By Nancy Jane Moore
Has anybody else noticed that three major financial crises -- ones brought on by excess, greed, and, most importantly, insufficient oversight -- came during Republican administrations?
I'm speaking of the Great Depression, the savings and loan crash of the 1980s, and the current mess, which, according to what
Kevin Phillips said on
Bill Moyers Journal last night, might be worse than the Depression. (I'm paraphrasing from vague memory -- Phillips' pessimism scared me so much that I couldn't stand to watch and switched to a DVD of
Battlestar Gallactica instead of listening to him as I should have.)
These three crises happened after years of administrations that opposed regulation, took steps to deregulate institutions that cry out for regulation, and appointed people as regulators who oppose the whole idea of oversight.
I know there have been other crises in recent times, but most of the others strike me more as the usual ups and downs of a market-based economy. These three, though, came about because the administrations did what they could to block regulation, allowing as so-called unfettered market.
As near as I can tell, all an unfettered market does is allow people to make money doing things that provide nothing to the economy as a whole -- such as creating hedge funds and other financial instruments most ordinary people can't comprehend -- and to get insanely rich, until the whole thing crashes, at which point we the taxpayers bail them out so that our economy doesn't go down with them.
The Depression came about after the corrupt years of Harding following by Silent Cal Coolidge and Herbert Hoover, neither of whom did anything to get in the way of their money-making pals. It took a long time to rebuild after that, but rebuild we did, with increased regulation and protection for ordinary citizens. There were ups and downs after that, but on the whole, the economy did pretty well.
And then Reagan came along with his deregulation ideas, which were followed by the crash of the high-flying, over-extended, deregulated savings and loans. As crashes go, this one may seem like a blip, except that it so exactly presaged what we're seeing now.
At least I understood what happened with the savings and loans. I don't really comprehend the financial side of how the investment banks got into all this trouble -- and I actually do know something about real estate financing. The most obvious thing to me -- especially given that the ratings organizations continued to rate investments in and by these firms at the highest levels -- is that everybody took care of everybody else and nobody paid attention to the fact that housing prices couldn't go up forever.
I'm currently reading Naomi Klein's
The Shock Doctrine, in which she explains Milton Friedman and his argument for completely free markets, and points out how "shocks" -- both economic and political -- paved the way for other countries to try his methods. By rights, here in the land of Friedman, we shouldn't bail these companies out, but just let them fail and our economy with them. Supposedly our society would end up better off, never mind how many of us might suffer.

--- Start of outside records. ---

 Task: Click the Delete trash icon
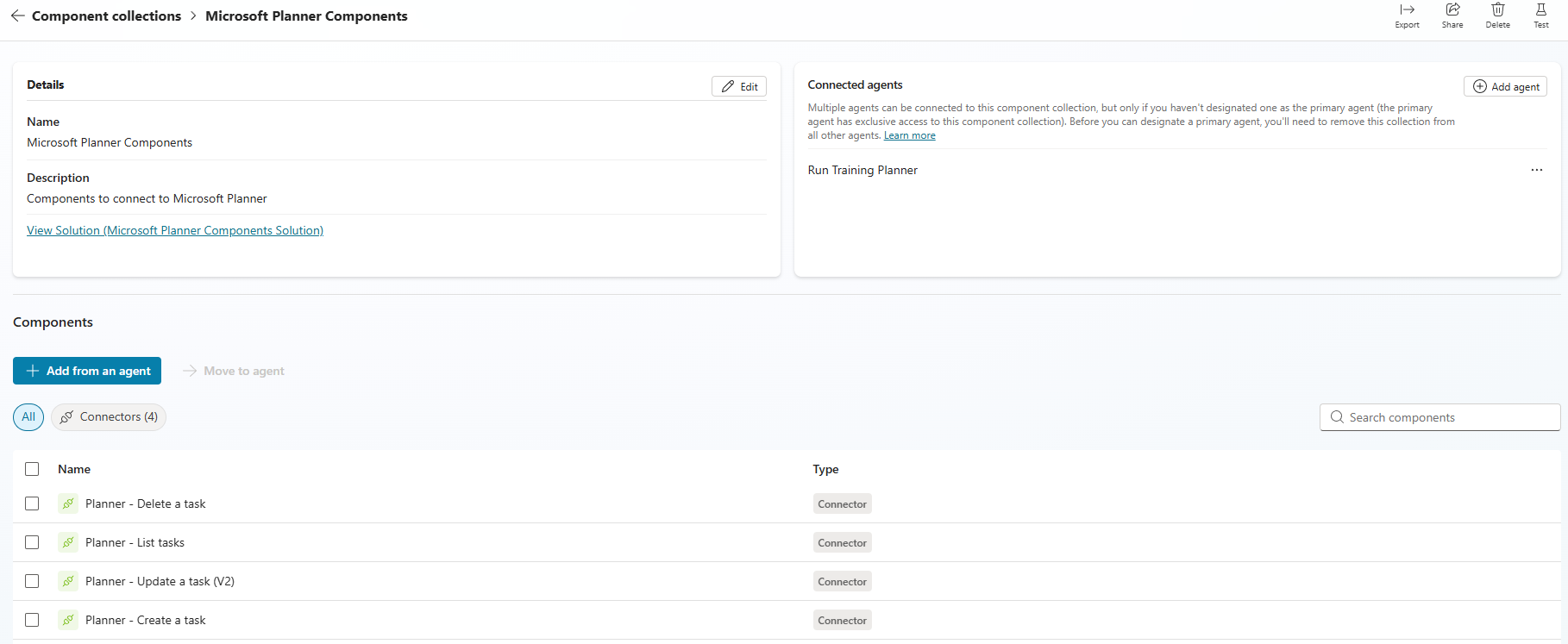tap(1497, 10)
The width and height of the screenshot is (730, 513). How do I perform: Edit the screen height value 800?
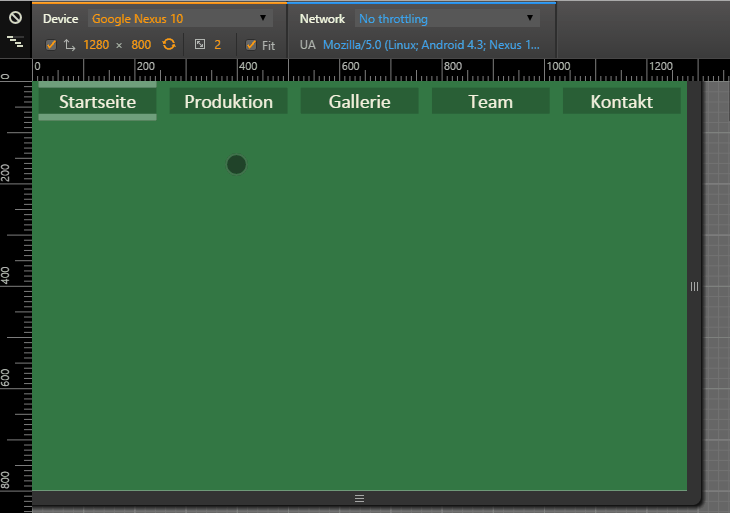141,45
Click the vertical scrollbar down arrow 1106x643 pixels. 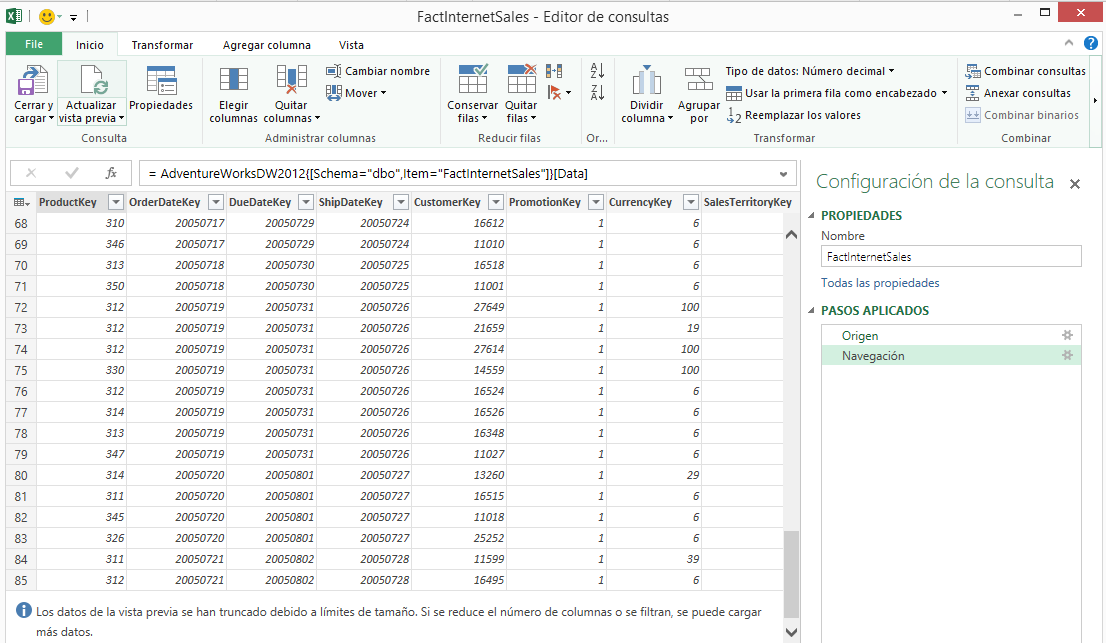pyautogui.click(x=792, y=632)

Of course, even Republicans don't do that. With luck, along with this massive bailout we'll get some revived and even improved regulation.
Though
as Klein warns us, don't think you've seen the death knell of the "free market uber alles" argument. It'll be back as soon as we get things put back together and it could screw up the other things we need to deal with, like climate change for example.

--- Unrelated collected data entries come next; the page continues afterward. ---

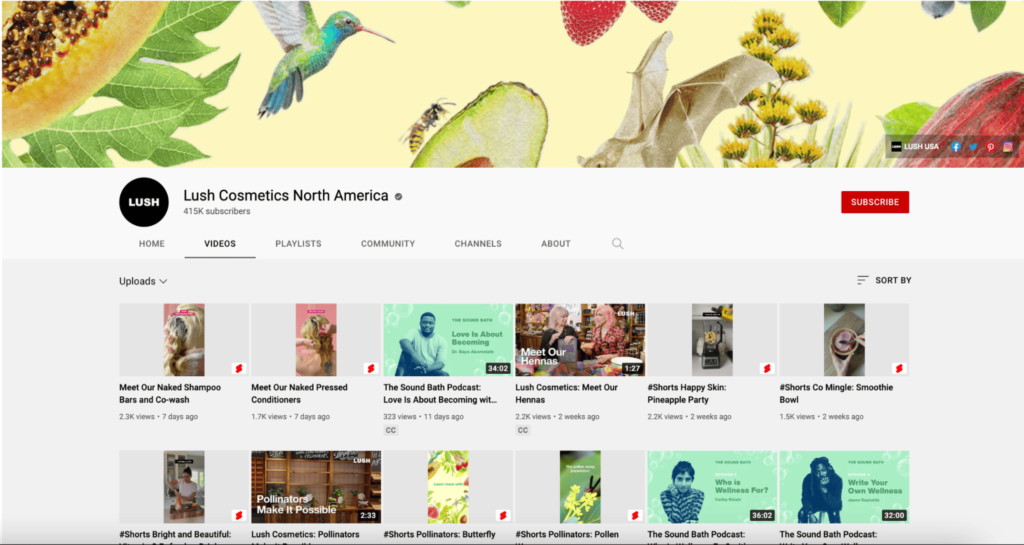Expand the Uploads dropdown
Screen dimensions: 1024x545
(x=143, y=281)
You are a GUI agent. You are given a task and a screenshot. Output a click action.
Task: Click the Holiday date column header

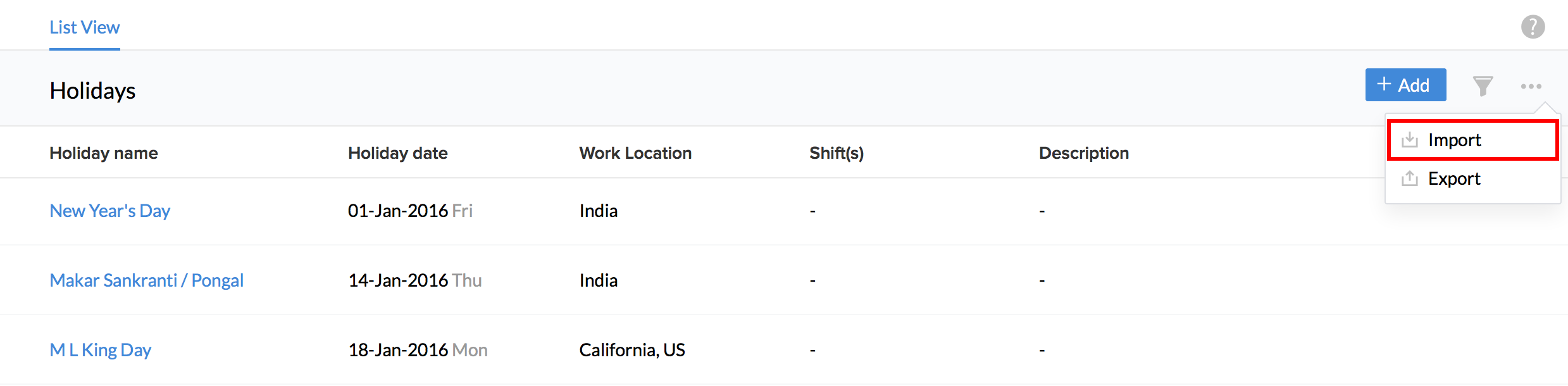coord(397,153)
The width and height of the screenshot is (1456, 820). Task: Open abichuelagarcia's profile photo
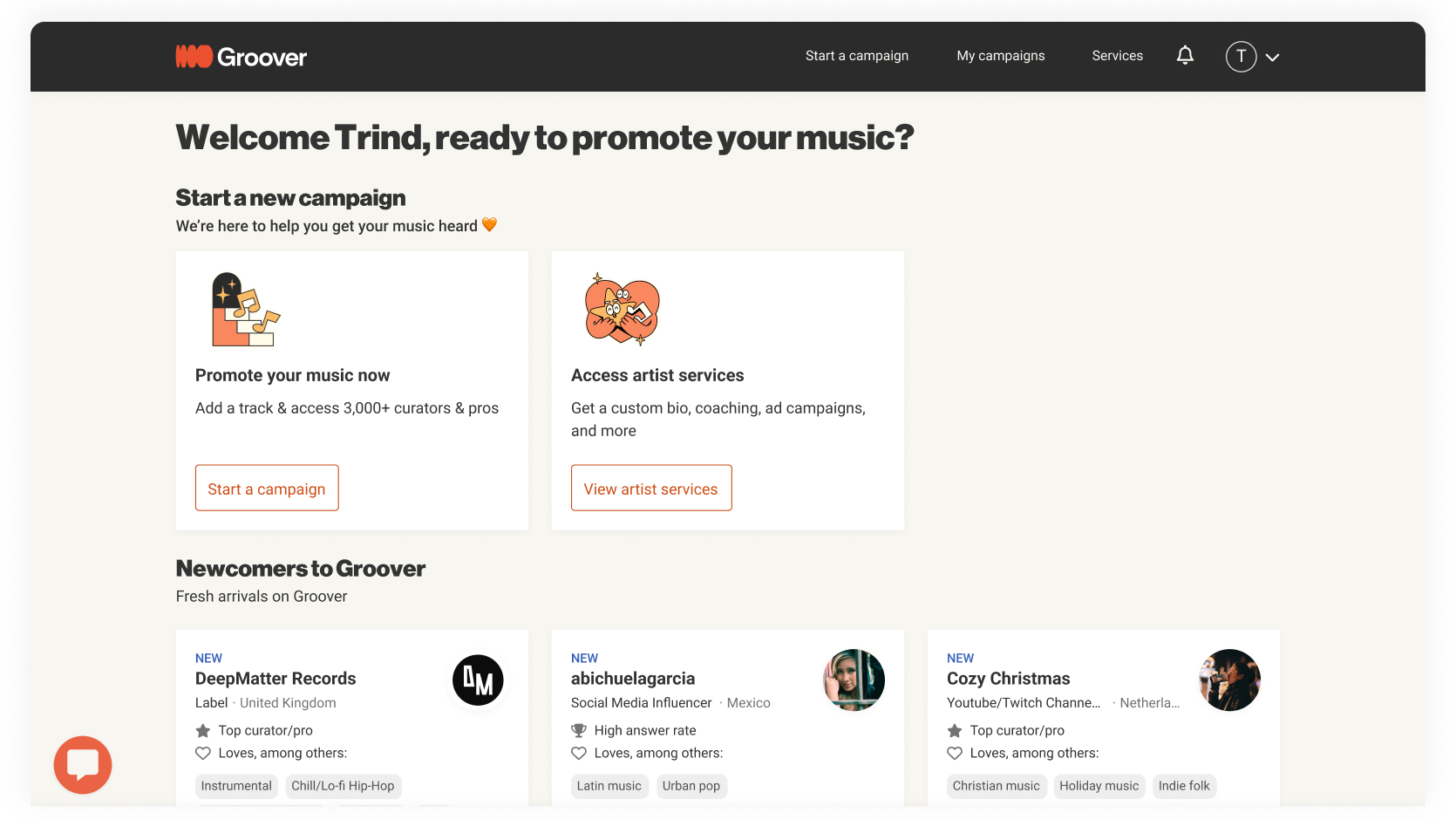[853, 680]
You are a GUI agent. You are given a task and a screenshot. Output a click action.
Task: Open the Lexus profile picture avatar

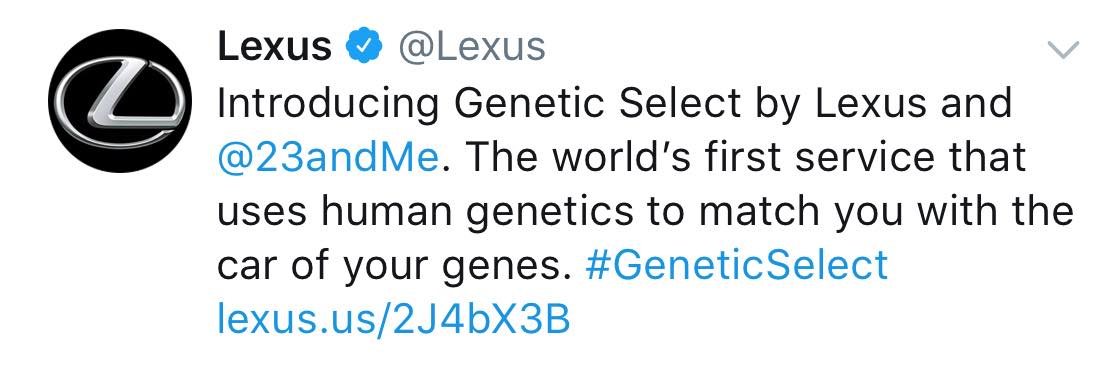120,101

Given the depth of the crisis, many of us may not live to see the next round.
Here's another suggestion for something we can do -- besides voting Democratic this time and making sure Congress actually passes some meaty regulatory schemes: Lobby the high schools to teach economics. Make it a required course, just like civics and history. Given the complexities of modern finance, everyone needs at least a basic grounding in how economic systems work.
Used to be everyone needed to know how to raise food, build houses, cook, and sew. These days, what everyone really needs to know is how to manage their own money -- and how to control those who manage vast amounts of it.